*Supplied material*:
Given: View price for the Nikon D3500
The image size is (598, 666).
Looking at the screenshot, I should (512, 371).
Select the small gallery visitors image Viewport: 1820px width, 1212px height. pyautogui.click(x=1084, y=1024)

* * *

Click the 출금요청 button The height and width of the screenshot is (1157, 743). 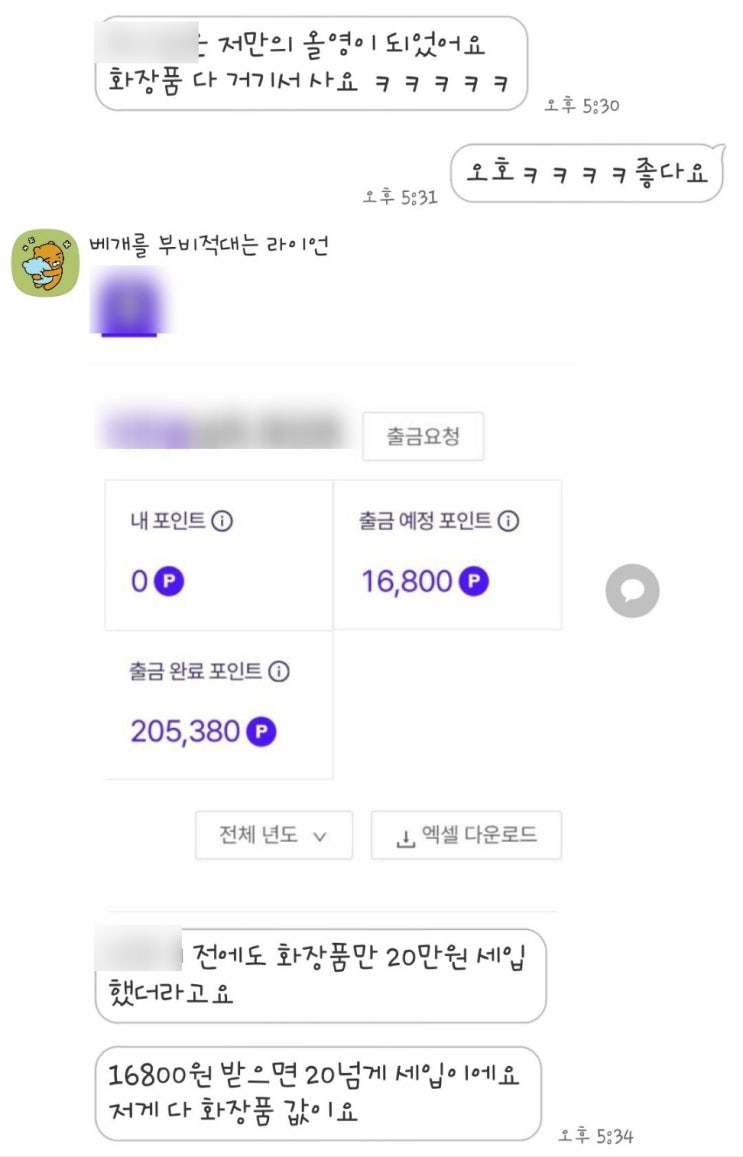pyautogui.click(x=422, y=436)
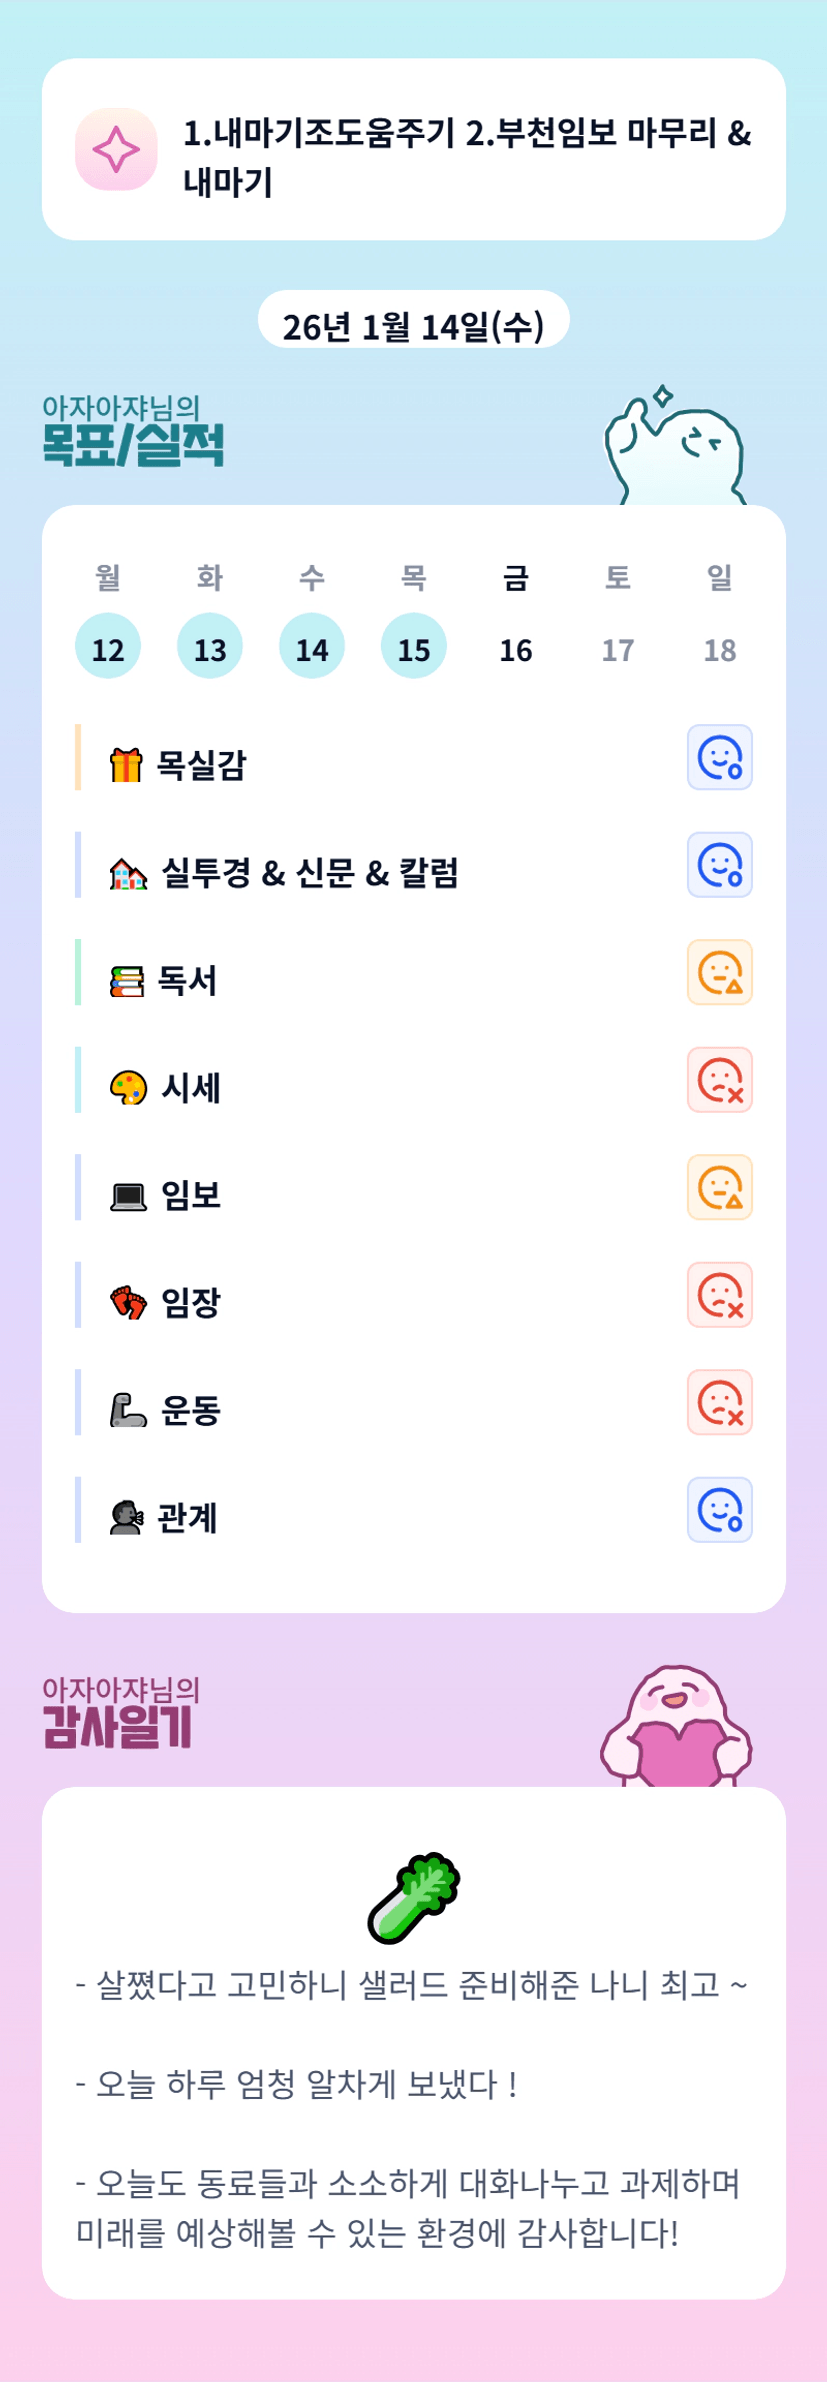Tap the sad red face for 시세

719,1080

*Instructions to follow*:
Restate word for word the entries above, starting at the line with "Given: View price for the Nikon D3500" and ending at the line with "Select the small", inclusive, and no others.

*Exercise output*:
Given: View price for the Nikon D3500
The image size is (598, 666).
Looking at the screenshot, I should (512, 371).
Select the small gallery visitors image Viewport: 1820px width, 1212px height. pyautogui.click(x=1084, y=1024)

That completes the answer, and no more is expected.